»»

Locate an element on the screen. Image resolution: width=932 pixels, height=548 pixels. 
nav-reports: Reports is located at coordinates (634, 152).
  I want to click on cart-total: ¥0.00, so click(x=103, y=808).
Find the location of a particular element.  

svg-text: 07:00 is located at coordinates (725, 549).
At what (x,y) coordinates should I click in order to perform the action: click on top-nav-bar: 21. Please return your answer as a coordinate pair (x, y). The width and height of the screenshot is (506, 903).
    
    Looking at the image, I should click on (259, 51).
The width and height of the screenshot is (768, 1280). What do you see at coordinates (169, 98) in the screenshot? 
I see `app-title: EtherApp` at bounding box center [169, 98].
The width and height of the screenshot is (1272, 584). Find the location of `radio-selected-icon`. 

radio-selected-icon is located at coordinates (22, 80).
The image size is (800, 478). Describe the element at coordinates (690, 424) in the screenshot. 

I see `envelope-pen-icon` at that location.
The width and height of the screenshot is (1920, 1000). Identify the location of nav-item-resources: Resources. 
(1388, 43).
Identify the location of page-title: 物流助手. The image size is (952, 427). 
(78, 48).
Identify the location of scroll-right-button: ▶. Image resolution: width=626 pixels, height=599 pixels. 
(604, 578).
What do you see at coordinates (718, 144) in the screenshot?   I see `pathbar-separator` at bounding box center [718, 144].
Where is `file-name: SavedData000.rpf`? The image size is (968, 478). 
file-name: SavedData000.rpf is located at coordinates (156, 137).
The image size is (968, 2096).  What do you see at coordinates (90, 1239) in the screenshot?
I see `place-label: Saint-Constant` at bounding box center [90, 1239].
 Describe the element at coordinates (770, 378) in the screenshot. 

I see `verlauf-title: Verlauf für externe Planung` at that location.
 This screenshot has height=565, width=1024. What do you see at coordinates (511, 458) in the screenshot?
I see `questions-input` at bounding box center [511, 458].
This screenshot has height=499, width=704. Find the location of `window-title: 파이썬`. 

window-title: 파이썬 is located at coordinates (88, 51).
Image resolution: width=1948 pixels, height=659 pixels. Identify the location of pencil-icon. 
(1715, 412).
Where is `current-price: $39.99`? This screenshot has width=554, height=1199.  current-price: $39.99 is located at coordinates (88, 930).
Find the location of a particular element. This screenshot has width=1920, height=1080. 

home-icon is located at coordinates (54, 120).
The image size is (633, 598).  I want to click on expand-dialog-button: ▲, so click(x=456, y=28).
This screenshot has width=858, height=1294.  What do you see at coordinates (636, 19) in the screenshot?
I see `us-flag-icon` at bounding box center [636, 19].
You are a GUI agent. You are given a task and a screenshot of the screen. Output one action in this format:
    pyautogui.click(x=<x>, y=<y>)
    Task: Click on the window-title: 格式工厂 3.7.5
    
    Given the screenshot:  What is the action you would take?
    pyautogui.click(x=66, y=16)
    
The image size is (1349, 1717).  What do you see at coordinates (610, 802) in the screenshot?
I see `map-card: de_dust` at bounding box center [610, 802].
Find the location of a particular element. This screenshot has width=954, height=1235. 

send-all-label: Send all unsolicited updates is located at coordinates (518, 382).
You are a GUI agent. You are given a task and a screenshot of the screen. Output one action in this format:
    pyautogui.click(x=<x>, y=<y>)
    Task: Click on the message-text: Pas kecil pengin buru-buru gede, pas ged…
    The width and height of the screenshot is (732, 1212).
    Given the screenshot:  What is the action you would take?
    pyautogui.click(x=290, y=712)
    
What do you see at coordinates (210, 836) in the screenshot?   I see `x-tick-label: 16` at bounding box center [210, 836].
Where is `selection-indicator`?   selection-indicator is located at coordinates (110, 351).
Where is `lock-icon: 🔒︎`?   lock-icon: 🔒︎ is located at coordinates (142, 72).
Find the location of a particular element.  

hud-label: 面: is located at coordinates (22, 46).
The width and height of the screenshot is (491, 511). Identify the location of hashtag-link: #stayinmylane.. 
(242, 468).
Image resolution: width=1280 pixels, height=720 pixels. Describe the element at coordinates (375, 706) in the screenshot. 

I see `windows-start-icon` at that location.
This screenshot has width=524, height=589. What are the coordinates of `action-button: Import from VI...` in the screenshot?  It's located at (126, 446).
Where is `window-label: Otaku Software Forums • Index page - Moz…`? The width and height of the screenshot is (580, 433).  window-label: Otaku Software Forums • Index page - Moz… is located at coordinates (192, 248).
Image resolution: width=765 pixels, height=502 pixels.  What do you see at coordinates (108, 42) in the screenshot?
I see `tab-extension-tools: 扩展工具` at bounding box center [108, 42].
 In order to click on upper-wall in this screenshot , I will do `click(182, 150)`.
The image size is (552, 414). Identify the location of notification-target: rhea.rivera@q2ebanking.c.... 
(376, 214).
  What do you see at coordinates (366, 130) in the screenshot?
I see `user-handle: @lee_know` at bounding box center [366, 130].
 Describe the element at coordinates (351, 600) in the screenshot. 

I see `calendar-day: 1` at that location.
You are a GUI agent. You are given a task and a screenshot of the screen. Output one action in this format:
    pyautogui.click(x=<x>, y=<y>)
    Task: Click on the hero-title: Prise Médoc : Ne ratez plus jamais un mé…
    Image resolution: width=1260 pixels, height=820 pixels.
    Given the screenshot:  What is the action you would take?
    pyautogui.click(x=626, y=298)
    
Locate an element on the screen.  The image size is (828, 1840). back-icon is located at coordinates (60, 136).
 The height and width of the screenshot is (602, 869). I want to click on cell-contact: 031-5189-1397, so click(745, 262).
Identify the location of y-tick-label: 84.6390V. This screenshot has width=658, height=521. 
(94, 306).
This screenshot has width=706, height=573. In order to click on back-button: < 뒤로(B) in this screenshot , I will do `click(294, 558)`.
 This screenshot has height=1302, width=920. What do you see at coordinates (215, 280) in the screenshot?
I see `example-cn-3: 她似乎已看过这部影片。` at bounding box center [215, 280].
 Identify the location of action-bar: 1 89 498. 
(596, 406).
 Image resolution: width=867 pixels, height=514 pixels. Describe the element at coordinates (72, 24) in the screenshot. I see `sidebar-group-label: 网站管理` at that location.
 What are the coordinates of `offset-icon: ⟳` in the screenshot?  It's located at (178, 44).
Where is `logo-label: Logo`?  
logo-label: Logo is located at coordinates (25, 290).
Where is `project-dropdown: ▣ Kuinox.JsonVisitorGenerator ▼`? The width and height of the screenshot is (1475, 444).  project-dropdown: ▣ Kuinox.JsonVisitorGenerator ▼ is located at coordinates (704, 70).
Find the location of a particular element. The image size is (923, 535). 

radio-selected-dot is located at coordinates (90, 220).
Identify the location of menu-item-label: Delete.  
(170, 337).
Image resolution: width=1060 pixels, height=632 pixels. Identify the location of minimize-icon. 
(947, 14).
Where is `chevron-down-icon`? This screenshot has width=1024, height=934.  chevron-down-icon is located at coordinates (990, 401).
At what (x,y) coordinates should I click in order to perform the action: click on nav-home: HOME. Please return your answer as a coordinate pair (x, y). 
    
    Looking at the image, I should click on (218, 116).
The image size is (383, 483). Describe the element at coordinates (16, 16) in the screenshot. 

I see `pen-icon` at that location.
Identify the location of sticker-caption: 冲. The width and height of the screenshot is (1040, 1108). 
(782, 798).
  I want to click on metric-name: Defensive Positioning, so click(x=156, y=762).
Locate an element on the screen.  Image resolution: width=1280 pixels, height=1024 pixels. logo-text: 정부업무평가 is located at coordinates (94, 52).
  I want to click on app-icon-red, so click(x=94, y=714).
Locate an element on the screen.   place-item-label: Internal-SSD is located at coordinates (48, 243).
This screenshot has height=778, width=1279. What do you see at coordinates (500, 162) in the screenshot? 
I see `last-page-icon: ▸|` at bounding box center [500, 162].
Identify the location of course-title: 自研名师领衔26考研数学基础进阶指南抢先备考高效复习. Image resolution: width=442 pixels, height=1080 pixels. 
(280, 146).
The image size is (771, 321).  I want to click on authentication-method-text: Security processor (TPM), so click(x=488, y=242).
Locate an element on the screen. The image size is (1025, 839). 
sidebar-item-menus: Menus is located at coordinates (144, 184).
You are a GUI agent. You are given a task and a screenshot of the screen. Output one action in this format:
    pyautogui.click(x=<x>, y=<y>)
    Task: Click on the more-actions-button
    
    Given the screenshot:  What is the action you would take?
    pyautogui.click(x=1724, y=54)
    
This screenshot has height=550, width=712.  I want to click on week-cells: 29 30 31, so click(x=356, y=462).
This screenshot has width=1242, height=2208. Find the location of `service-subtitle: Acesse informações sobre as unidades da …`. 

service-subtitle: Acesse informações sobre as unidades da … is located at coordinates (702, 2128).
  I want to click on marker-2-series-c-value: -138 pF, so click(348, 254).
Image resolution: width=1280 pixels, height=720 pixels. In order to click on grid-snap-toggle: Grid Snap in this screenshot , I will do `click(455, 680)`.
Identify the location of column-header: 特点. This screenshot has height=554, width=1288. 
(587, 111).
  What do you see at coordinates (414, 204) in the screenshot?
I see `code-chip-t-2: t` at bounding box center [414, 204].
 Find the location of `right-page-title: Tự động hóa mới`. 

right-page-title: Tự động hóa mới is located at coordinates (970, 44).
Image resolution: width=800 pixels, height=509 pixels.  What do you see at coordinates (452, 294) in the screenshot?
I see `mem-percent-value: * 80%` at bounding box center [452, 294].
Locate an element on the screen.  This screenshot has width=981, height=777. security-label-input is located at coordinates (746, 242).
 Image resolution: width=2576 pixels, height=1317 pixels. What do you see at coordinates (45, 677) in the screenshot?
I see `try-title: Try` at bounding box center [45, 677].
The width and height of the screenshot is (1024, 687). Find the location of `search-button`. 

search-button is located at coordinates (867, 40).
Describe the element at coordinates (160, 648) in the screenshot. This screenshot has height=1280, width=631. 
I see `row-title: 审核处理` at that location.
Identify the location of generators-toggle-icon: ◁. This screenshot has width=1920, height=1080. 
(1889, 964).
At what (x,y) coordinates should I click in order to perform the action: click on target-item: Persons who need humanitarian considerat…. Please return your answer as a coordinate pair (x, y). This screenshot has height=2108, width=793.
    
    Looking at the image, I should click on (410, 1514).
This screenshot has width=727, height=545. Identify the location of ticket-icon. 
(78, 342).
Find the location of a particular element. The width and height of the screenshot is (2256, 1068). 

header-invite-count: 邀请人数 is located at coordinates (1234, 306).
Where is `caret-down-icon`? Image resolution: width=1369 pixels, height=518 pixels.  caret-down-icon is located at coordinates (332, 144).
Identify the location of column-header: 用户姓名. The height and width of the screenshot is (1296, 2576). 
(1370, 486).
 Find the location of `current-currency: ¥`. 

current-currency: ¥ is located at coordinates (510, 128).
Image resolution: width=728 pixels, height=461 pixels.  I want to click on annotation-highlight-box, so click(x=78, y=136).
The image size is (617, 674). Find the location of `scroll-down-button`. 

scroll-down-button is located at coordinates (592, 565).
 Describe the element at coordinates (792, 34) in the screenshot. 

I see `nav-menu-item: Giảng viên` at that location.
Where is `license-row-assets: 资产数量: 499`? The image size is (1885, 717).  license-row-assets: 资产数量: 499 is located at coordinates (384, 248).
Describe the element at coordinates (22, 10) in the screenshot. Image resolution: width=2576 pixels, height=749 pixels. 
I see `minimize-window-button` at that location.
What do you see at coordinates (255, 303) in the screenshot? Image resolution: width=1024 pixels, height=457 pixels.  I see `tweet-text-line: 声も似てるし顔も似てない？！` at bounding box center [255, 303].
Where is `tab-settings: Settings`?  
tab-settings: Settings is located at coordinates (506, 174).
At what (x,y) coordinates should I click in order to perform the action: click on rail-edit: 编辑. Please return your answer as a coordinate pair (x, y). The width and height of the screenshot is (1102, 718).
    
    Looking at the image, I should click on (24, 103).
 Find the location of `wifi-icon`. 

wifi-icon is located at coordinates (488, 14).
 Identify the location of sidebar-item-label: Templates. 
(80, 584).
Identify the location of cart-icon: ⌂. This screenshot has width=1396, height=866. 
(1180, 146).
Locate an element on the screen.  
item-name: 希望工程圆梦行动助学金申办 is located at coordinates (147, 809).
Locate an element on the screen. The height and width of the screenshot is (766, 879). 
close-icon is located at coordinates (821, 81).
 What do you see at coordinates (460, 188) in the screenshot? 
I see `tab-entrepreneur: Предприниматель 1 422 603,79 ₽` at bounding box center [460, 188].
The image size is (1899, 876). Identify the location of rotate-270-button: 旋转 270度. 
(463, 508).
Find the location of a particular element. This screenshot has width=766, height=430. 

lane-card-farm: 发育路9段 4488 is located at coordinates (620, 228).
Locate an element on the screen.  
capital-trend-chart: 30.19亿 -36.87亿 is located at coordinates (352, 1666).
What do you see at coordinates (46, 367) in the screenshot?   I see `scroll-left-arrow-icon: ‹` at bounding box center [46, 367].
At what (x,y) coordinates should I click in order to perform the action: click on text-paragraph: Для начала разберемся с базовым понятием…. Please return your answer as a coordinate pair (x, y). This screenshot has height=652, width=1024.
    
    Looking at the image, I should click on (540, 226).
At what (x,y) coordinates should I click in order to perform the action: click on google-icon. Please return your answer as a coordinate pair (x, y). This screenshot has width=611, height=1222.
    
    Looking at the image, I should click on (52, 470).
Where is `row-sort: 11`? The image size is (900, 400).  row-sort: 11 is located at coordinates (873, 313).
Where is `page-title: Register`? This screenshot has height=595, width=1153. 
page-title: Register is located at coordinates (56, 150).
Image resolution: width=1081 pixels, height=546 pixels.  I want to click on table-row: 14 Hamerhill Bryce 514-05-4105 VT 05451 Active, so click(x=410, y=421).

««

# WHAT TO DO
Edit the items from the line containing "has height=2108, width=793." through the line containing "What do you see at coordinates (255, 303)", including both, so that "Find the location of" becomes "Locate" and nothing else changes. Return only those lines.

# SOLUTION FOR THIS PROBLEM
At what (x,y) coordinates should I click in order to perform the action: click on target-item: Persons who need humanitarian considerat…. Please return your answer as a coordinate pair (x, y). This screenshot has height=2108, width=793.
    
    Looking at the image, I should click on (410, 1514).
This screenshot has width=727, height=545. Identify the location of ticket-icon. 
(78, 342).
Locate a particular element. The width and height of the screenshot is (2256, 1068). 

header-invite-count: 邀请人数 is located at coordinates (1234, 306).
Where is `caret-down-icon`? Image resolution: width=1369 pixels, height=518 pixels.  caret-down-icon is located at coordinates (332, 144).
Identify the location of column-header: 用户姓名. The height and width of the screenshot is (1296, 2576). 
(1370, 486).
 Locate `current-currency: ¥`. 

current-currency: ¥ is located at coordinates (510, 128).
Image resolution: width=728 pixels, height=461 pixels.  I want to click on annotation-highlight-box, so click(x=78, y=136).
The image size is (617, 674). Locate `scroll-down-button`. 

scroll-down-button is located at coordinates (592, 565).
 Describe the element at coordinates (792, 34) in the screenshot. 

I see `nav-menu-item: Giảng viên` at that location.
Where is `license-row-assets: 资产数量: 499`? The image size is (1885, 717).  license-row-assets: 资产数量: 499 is located at coordinates (384, 248).
Describe the element at coordinates (22, 10) in the screenshot. Image resolution: width=2576 pixels, height=749 pixels. 
I see `minimize-window-button` at that location.
What do you see at coordinates (255, 303) in the screenshot? Image resolution: width=1024 pixels, height=457 pixels.  I see `tweet-text-line: 声も似てるし顔も似てない？！` at bounding box center [255, 303].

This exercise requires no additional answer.